Print every entry exactly as written.

Saved entries:
================================

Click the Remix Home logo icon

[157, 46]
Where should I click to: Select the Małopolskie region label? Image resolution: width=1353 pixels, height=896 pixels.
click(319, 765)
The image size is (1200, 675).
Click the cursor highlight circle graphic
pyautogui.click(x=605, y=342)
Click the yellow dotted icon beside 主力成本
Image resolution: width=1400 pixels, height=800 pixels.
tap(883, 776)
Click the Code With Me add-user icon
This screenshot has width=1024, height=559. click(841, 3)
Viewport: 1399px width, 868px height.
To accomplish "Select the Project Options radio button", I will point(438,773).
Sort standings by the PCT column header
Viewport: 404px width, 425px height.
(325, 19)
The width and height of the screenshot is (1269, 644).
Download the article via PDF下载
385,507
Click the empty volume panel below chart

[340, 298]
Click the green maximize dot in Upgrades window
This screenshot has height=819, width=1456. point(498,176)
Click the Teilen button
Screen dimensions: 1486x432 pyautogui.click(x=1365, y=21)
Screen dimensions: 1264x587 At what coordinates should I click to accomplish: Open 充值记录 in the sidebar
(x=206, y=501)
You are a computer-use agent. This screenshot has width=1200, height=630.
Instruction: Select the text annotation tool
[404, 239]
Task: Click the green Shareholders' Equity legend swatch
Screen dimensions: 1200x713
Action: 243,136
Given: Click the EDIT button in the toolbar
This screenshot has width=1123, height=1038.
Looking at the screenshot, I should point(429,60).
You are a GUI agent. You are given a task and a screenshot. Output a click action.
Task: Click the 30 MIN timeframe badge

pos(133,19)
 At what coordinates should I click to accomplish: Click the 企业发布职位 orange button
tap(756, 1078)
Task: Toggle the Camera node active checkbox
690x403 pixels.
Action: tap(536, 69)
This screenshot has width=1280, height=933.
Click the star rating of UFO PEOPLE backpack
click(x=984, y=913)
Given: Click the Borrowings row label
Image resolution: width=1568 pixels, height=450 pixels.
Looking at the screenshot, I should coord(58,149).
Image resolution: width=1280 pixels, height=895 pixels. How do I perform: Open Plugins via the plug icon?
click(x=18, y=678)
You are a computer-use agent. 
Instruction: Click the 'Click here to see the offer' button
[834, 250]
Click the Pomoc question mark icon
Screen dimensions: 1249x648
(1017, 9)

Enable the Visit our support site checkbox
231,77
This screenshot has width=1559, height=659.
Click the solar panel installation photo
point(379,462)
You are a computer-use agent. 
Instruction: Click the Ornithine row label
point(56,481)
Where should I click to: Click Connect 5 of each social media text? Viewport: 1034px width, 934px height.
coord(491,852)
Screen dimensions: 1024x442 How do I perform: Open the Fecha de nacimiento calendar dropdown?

================================

[Response]:
Click the Remix Home logo icon

[157, 46]
Where should I click to: Select the Małopolskie region label? Image resolution: width=1353 pixels, height=896 pixels.
click(319, 765)
The image size is (1200, 675).
Click the cursor highlight circle graphic
pyautogui.click(x=605, y=342)
Click the yellow dotted icon beside 主力成本
Image resolution: width=1400 pixels, height=800 pixels.
tap(883, 776)
Click the Code With Me add-user icon
This screenshot has width=1024, height=559. click(841, 3)
Viewport: 1399px width, 868px height.
To accomplish "Select the Project Options radio button", I will point(438,773).
Sort standings by the PCT column header
Viewport: 404px width, 425px height.
(325, 19)
The width and height of the screenshot is (1269, 644).
Download the article via PDF下载
385,507
Click the empty volume panel below chart

[340, 298]
Click the green maximize dot in Upgrades window
This screenshot has height=819, width=1456. point(498,176)
Click the Teilen button
Screen dimensions: 1486x432 pyautogui.click(x=1365, y=21)
Screen dimensions: 1264x587 At what coordinates should I click to accomplish: Open 充值记录 in the sidebar
(x=206, y=501)
You are a computer-use agent. This screenshot has width=1200, height=630.
Instruction: Select the text annotation tool
[404, 239]
Task: Click the green Shareholders' Equity legend swatch
Screen dimensions: 1200x713
Action: 243,136
Given: Click the EDIT button in the toolbar
This screenshot has width=1123, height=1038.
Looking at the screenshot, I should point(429,60).
You are a GUI agent. You are given a task and a screenshot. Output a click action.
Task: Click the 30 MIN timeframe badge

pos(133,19)
 At what coordinates should I click to accomplish: Click the 企业发布职位 orange button
tap(756, 1078)
Task: Toggle the Camera node active checkbox
690x403 pixels.
Action: tap(536, 69)
This screenshot has width=1280, height=933.
Click the star rating of UFO PEOPLE backpack
click(x=984, y=913)
Given: Click the Borrowings row label
Image resolution: width=1568 pixels, height=450 pixels.
Looking at the screenshot, I should coord(58,149).
Image resolution: width=1280 pixels, height=895 pixels. How do I perform: Open Plugins via the plug icon?
click(x=18, y=678)
You are a computer-use agent. 
Instruction: Click the 'Click here to see the offer' button
[834, 250]
Click the Pomoc question mark icon
Screen dimensions: 1249x648
(1017, 9)

Enable the Visit our support site checkbox
231,77
This screenshot has width=1559, height=659.
Click the solar panel installation photo
point(379,462)
You are a computer-use agent. 
Instruction: Click the Ornithine row label
point(56,481)
Where should I click to: Click Connect 5 of each social media text? Viewport: 1034px width, 934px height.
coord(491,852)
Screen dimensions: 1024x442 How do I perform: Open the Fecha de nacimiento calendar dropdown?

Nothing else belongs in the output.